映画「渡り川」上映と在日コリアン、日本の高校生によるトークライブ


 12日、東京・新宿で「映画『渡り川』上映と日本・在日韓国・在日朝鮮高校生によるトーク・ライブ」が行われた。日本の植民地支配を背景に持つ在日3世、南朝鮮からのニューカマー、日本の高校生が初めて一堂に会し、それぞれの思いを述べた。朝・日首脳会談を通じて「平壌宣言」が発表され、釜山アジア大会に北側の大選手・応援団が参加するなど朝・日関係、南北関係が大きな転換期を迎えているなかで開催されただけに、人々の関心も強かった。過去の歴史に真しに向き合い、互いを認め合おうとする積極的な発言に、歴史認識問題、祖国統一への共通した思いが浮き彫りになった。
(李明花記者)

焼肉やキムチのように

 イベントは、「日本とコリアの交流の歴史を理解するための交わりの場」として昨年12月、東京・新宿にオープンした、NPO法人「高麗博物館」(宋富子館長)の主催で行われたもの。日本の高校生たちが植民地時代の歴史と向き合い、朝高生、南朝鮮の学生たちと友情を築いていく過程を追ったドキュメント映画「渡り川」の上映後、東京朝鮮高、東京韓国学校、私立和光高の3校の高校生がそれぞれ発言した。

 まず東京韓国学校の辛ラ永くん(高2)が、「朝鮮の植民地支配に対してどう思うか」と質問すると、高校の部活動で「平和ゼミナール」に参加している和光高の白木真帆さん(高2)は、「侵略の歴史は2度と繰り返してはいけないこと。植民地時代、日本が犯した強制連行などの事実を教科書できちんと教えられないこと自体許せないが、映画の高校生たちのようにこれからもゼミなどを通し、自ら知っていく努力をしていきたい」と答えた。

 知り合いに今イベントへの参加を反対され、身近なところに依然偏見や差別があることを実感したという、同じく和光高で平和ゼミ生の関口嶺くん(高2)は、「朝・日首脳会談以降、在日コリアンへの嫌がらせが相次いでいるというが、焼肉やキムチなどコリアの食べ物を知ってこそその国の食文化を好きになれるように、過去の歴史を知ってこそ相手の国や民族を理解できるし、そのような嫌がらせもなくなると思う」と述べた。
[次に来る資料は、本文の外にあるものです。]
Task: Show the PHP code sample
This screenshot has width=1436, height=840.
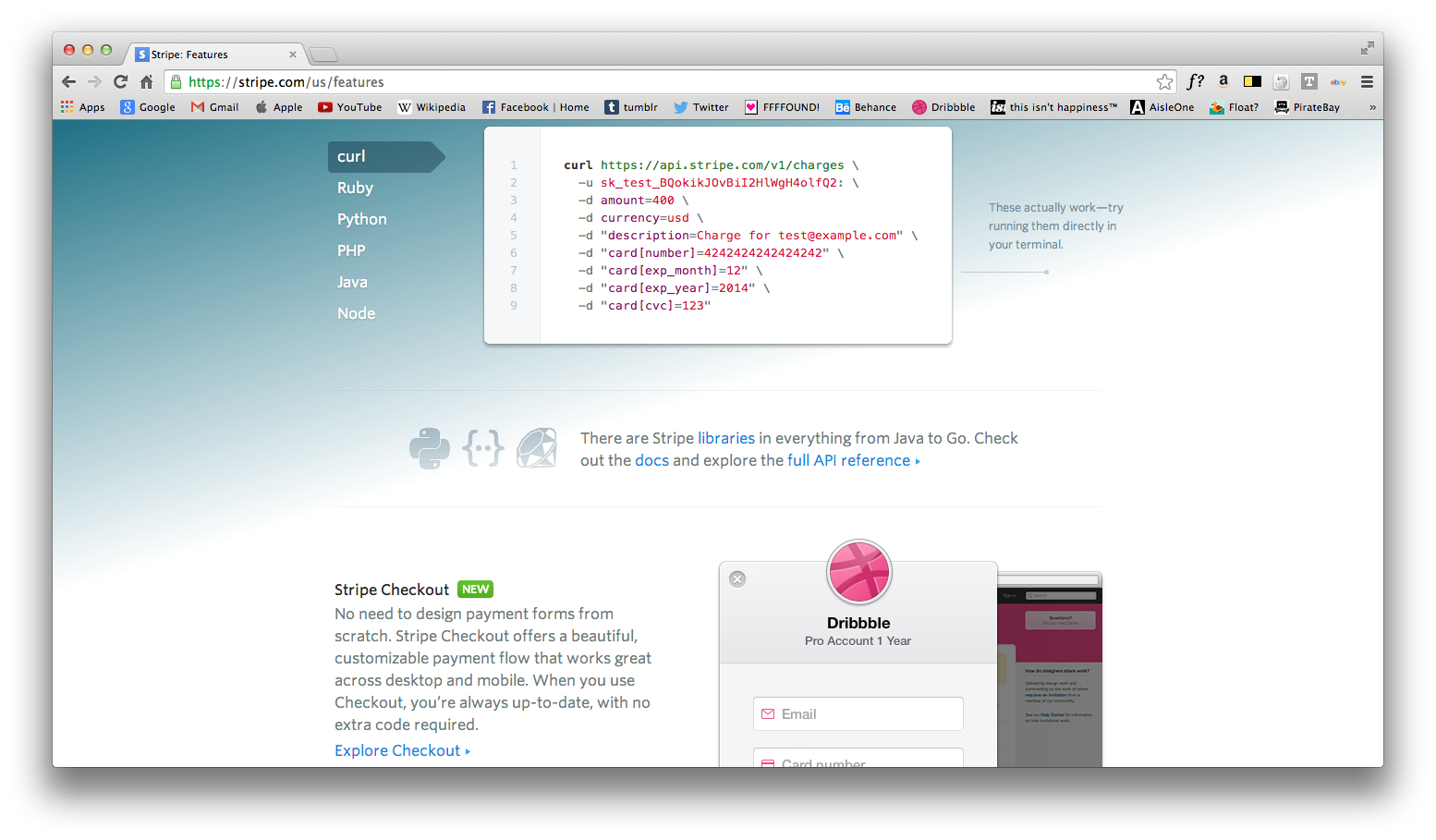Action: coord(351,250)
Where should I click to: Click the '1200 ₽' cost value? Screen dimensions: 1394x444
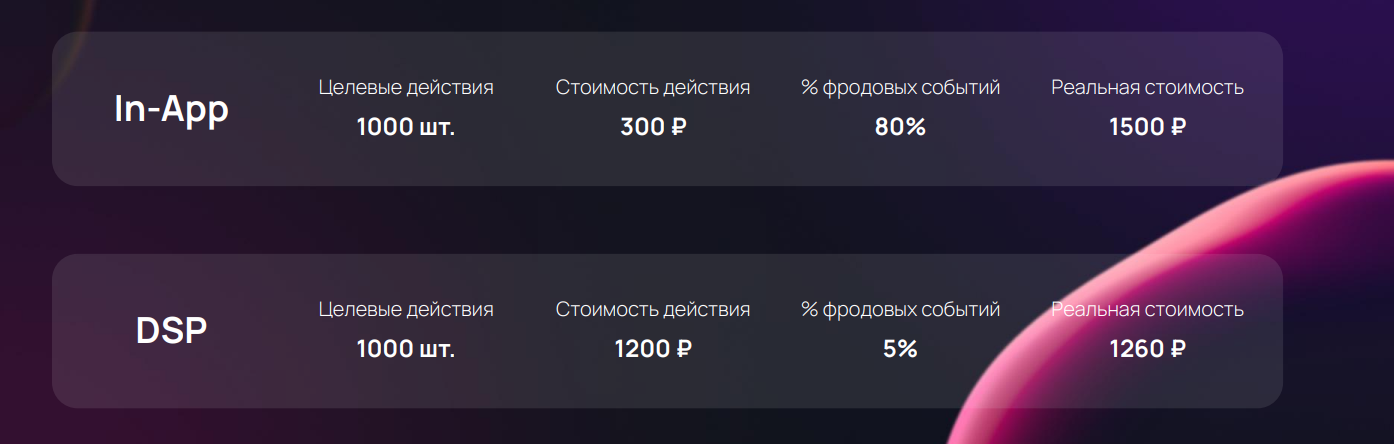(653, 349)
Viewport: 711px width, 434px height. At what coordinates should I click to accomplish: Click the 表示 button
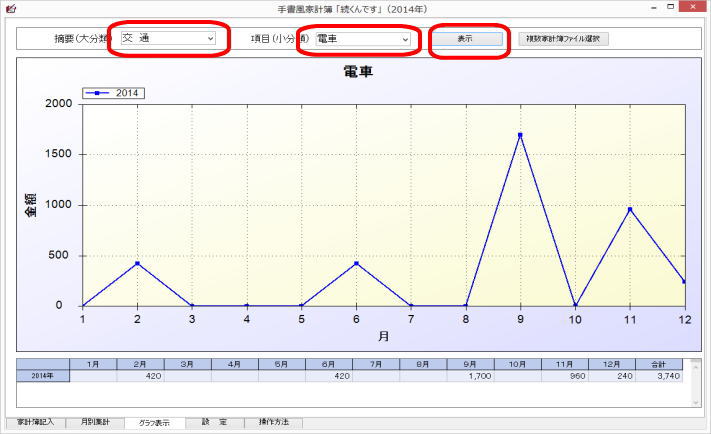465,39
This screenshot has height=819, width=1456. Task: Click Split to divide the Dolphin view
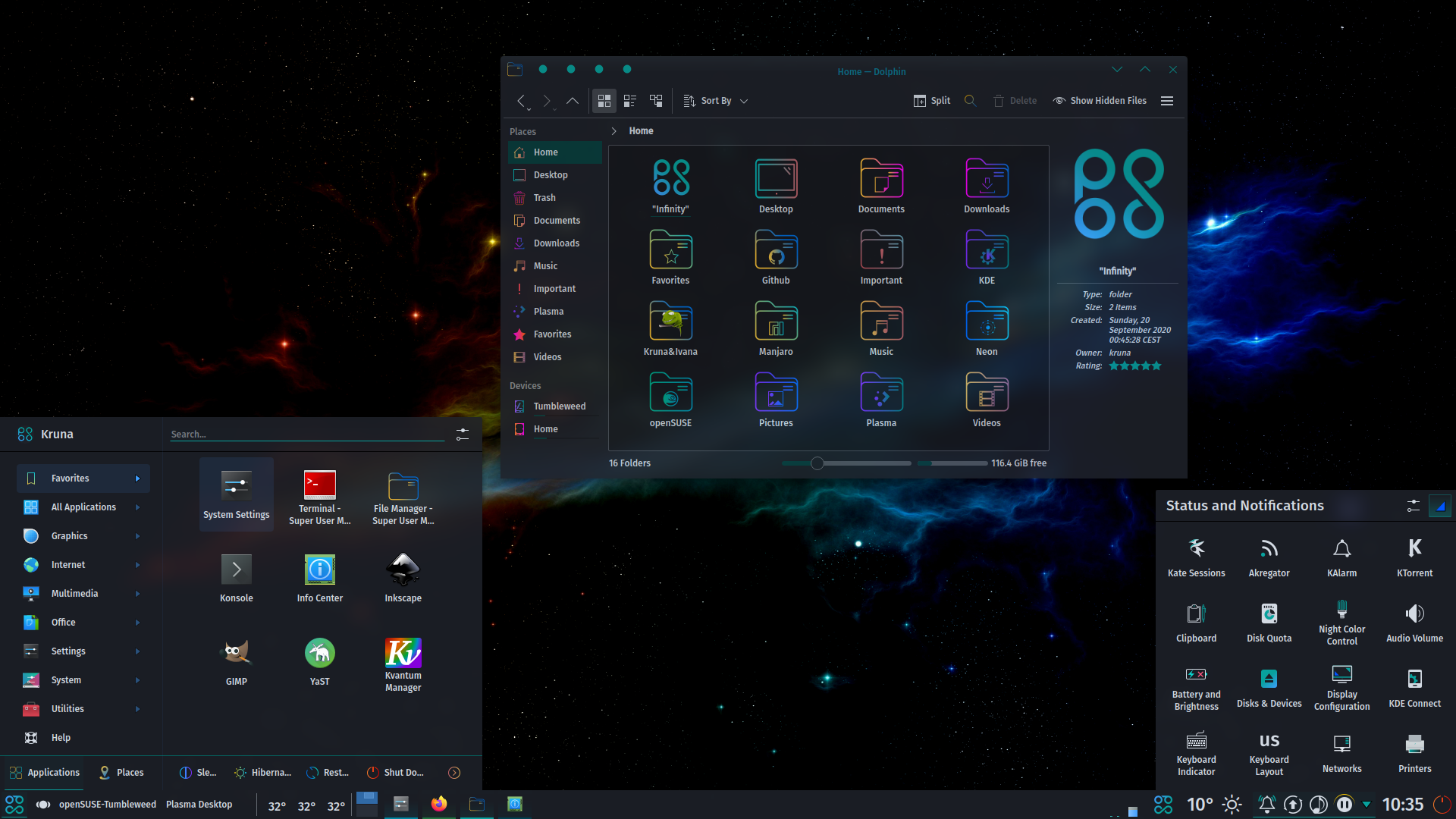(x=931, y=100)
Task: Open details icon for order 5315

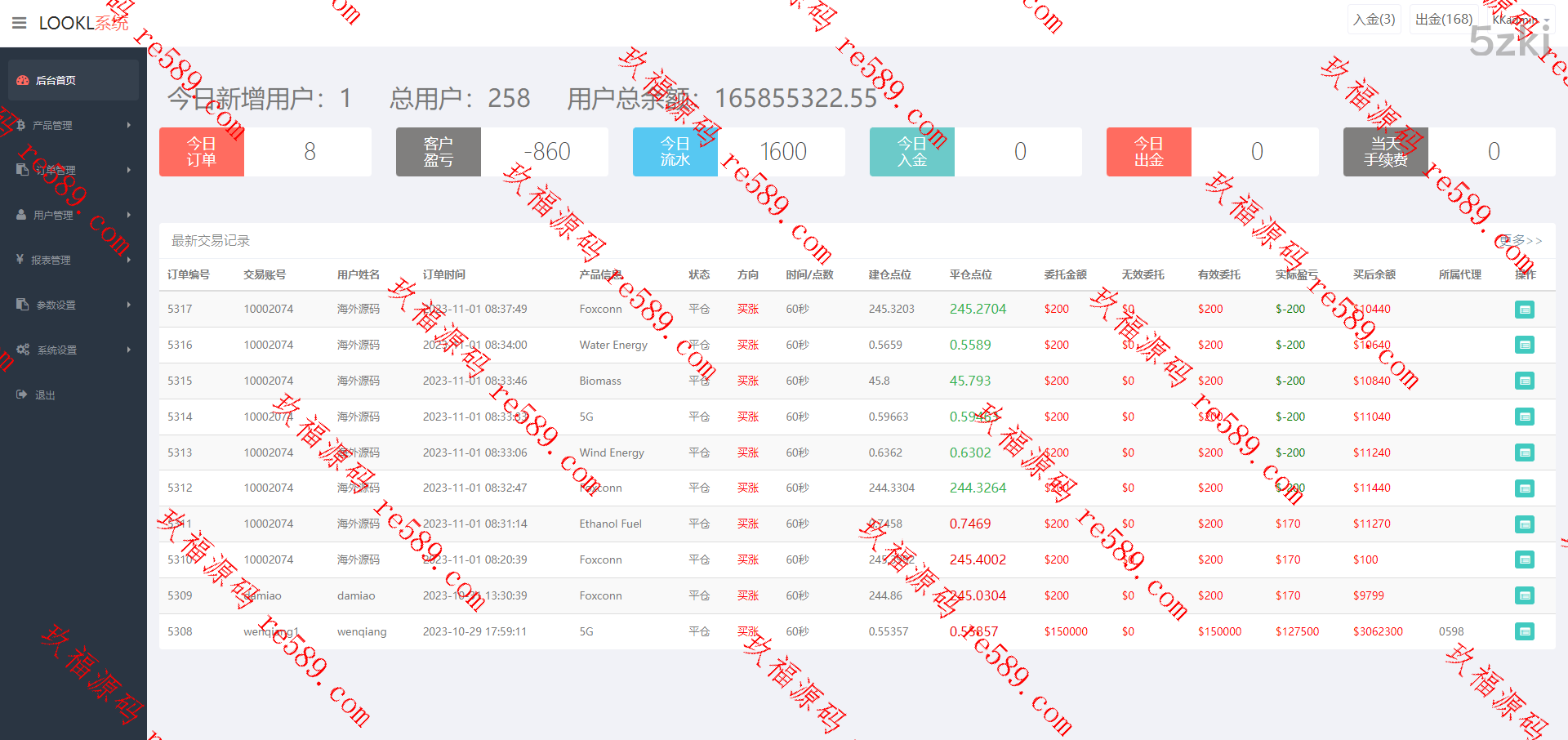Action: tap(1524, 381)
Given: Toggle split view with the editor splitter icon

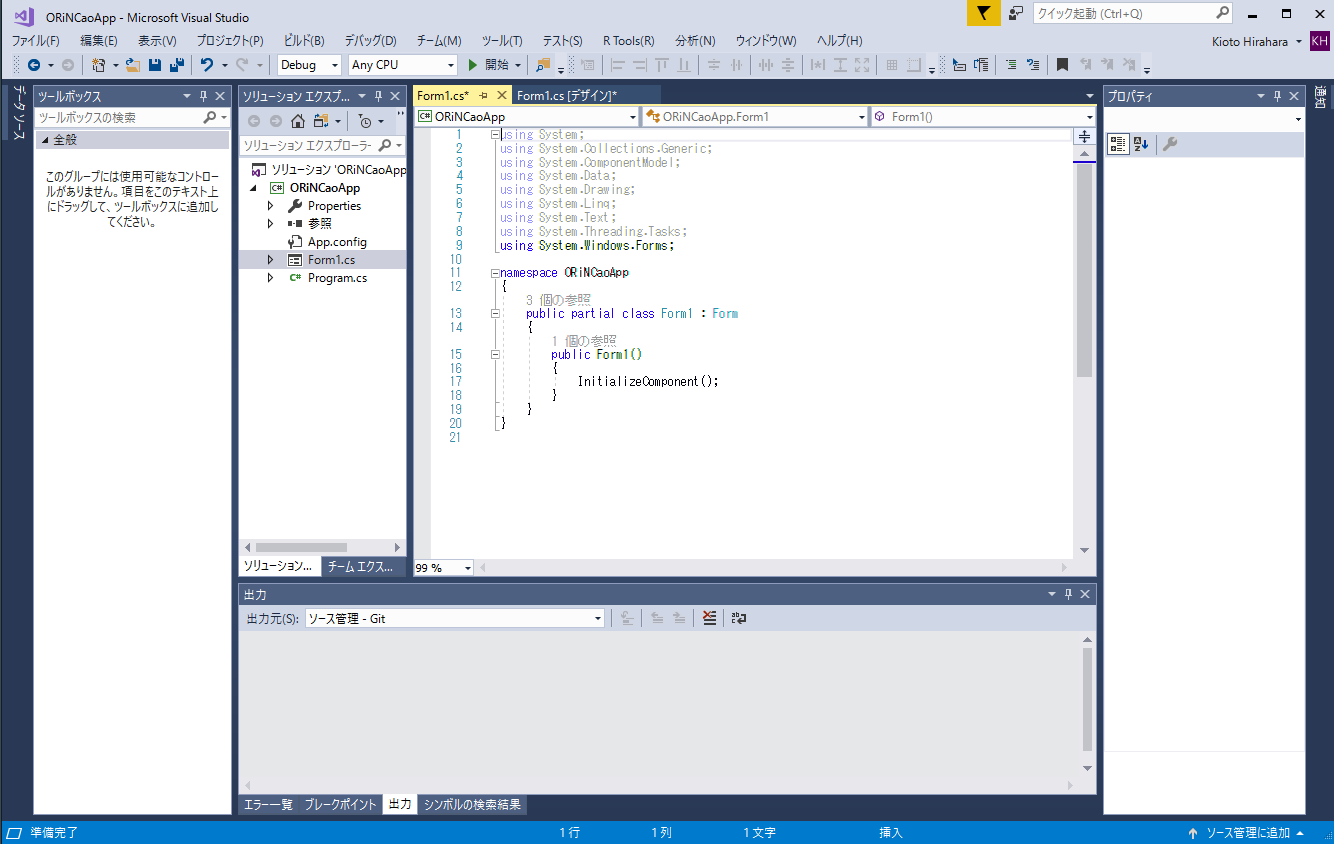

 朝・日間の情勢が不安定になるたび、「朝鮮へ帰れ」などの嫌がらせが絶えないという東京朝高の呂明徹くん(高3)も「なぜ僕たちが日本にいるのかという過去の歴史をもっと知ってほしい」と訴えた。

思いは同じ「ひとつの民族」

 最近では釜山アジア大会に史上最高となる600余人の選手、応援団が「万景峰92」号で南入りし、朝鮮籍の在日同胞も応援団として南を訪問するなど、かつては考えられなかった北南間の民間交流が行われているなか、発言は朝鮮半島の統一問題にもおよんだ。

 東京韓国学校の安奎相くん(高2)は、「韓国にいる時はそれほど思わなかったが、日本に来てチョゴリ姿の朝高生たちを目にするうちに北も南も同じ民族であり、必ず統一されなければいけないとの思いを強くした。統一したら金剛山に行ってみたい」と心境の変化を語った。

 民族教育史上初めて「在日朝鮮学生少年芸術団」の一員として9月、南朝鮮を訪問した東京朝高の「瑛姫さん(高3)は、「祖父母も踏むことができなかった故郷の地を初めて踏み、『ひとつの民族』を実感できた。1日も早く自由に行き来できる日が来てほしい」と述べた。

 宋館長は、「このような時期だからこそ、それぞれの国や民族の若者たちが互いの過去を知り、違いを認め合っていける『顔と顔が見える交流』が大切。今回のイベントを出発点に、在日コリアンと日本市民が手を取り合う、希望と平和に満ちた新しい未来を築いていきたい」と語っていた。